JAKARTA - Badan Pusat Statistik (BPS) melaporkan 9,48 juta warga kelas menengah Indonesia turun kelas menjadi kelas menengah bawah atau aspiring middle class (AMC) dalam lima tahun terakhir.

BPS mencatat pada 2019 masyarakat kelas menengah di Indonesia mencapai 57,33 juta, jumlah tersebut menurun dalam lima tahun terakhir hingga mencapai 47,85 juta orang pada 2024 atau berkurang 9,48 juta orang.

Jumlah warga kelas menengah menjadi 47,85 juta orang, kira-kira setara 17,13% dari total populasi. Padahal, proporsi kelas menengah diharapkan mencapai sekitar 70% dari total populasi pada 2045 demi menopang Indonesia Emas yaitu menjadi negara maju.

Targetnya, pada 2045 pendapatan per kapita Indonesia mencapai USD23.000 atau Rp354,5 juta per tahun. Saat ini tingkat pendapatan per kapita Indonesia masih jauh dari level tersebut, yaitu di kisaran USD5.500 atau Rp84,78 juta per tahun.

Sementara, saat ini rata-rata pengeluaran masyarakat per kapita per bulan dibagi dalam lima kelas. Mulai dari kelas miskin yang mencapai kurang lebih Rp582 ribu, rentan miskin mencapai Rp582 ribu-Rp874 ribu, calon kelas menengah Rp874 ribu-Rp2 juta, kelas menengah Rp2 juta-Rp9,9 juta dan kelas atas lebih dari Rp9,9 juta.

Calon kelas menengah adalah kelompok sosial ekonomi terbesar di Indonesia. Pada periode 2019-2024, jumlahnya bertambah 8,65 juta hingga menyentuh 137,5 juta orang atau setara 49,2% dari total populasi.

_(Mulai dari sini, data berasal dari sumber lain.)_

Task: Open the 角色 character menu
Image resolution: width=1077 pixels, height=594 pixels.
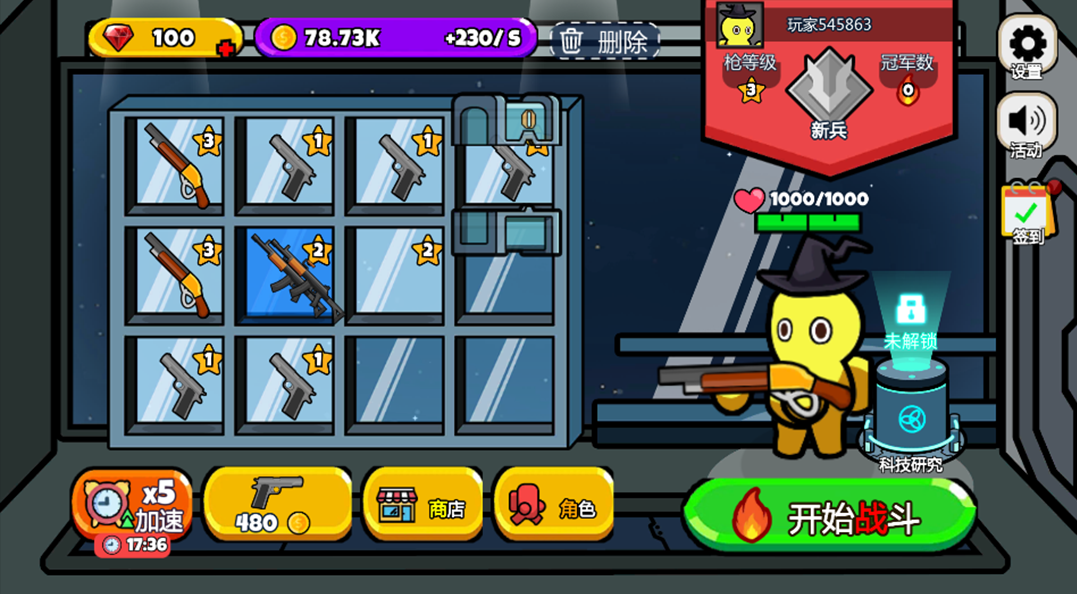Action: 553,504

Kelompok terbesar kedua adalah kelompok rentan miskin, dengan pengeluaran Rp582.932 hingga Rp874.398 per bulan. Selama lima tahun terakhir, jumlah warga rentan miskin bertambah 12,72 juta orang. Per 2024, angkanya mencapai 67,69 juta, atau 24,23% dari total populasi.

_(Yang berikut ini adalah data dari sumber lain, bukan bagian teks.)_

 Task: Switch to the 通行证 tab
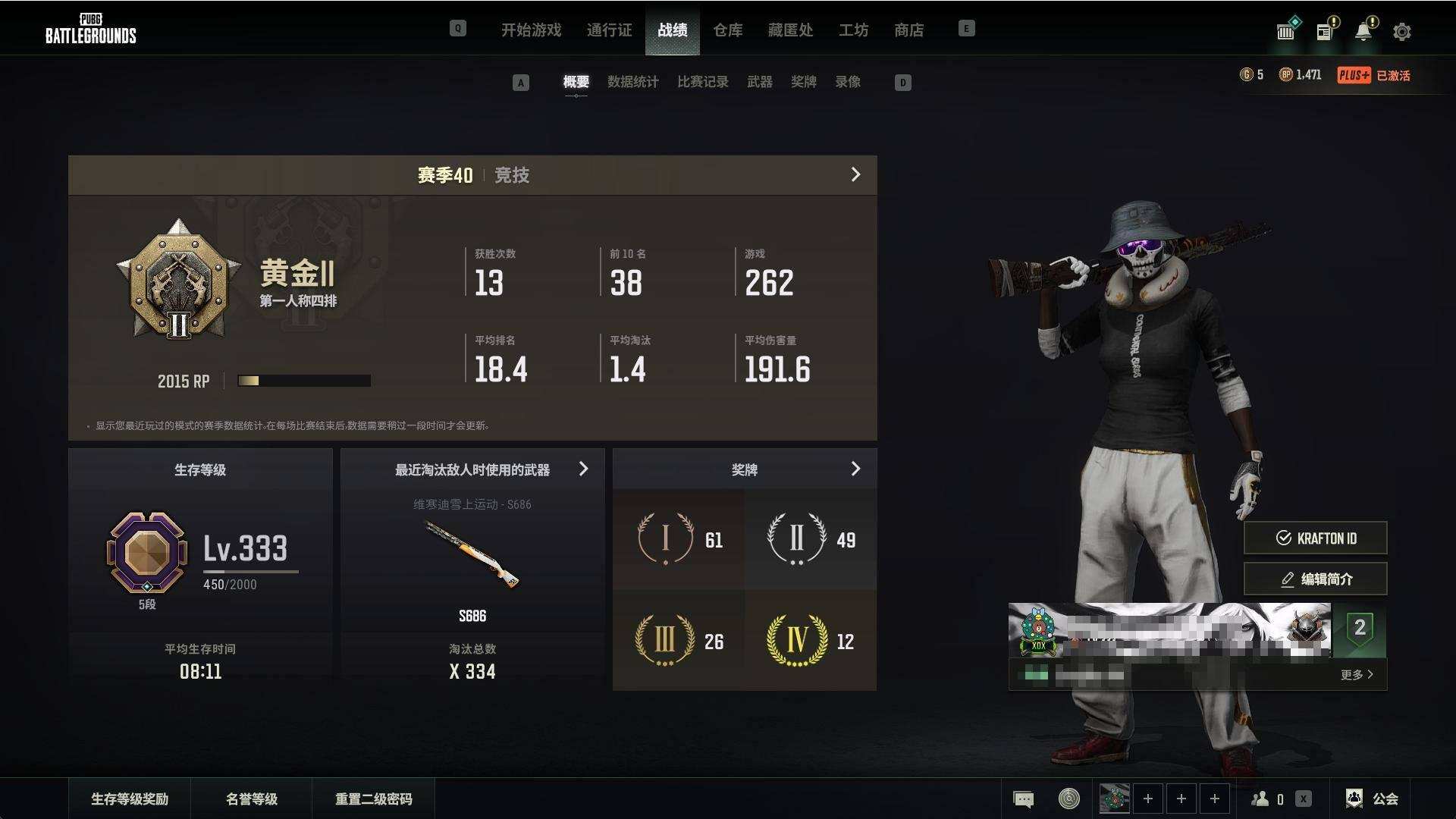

Di saat jumlah warga calon kelas menengah dan rentan miskin terus bertambah, penduduk kelas menengah justru kian menyusut.

Sepanjang 2019-2024, warga kelas menengah berkurang 9,48 juta orang menjadi hanya 47,85 juta. Kini, proporsinya hanya 17,13% dari total populasi, turun dari 21,45% pada lima tahun silam.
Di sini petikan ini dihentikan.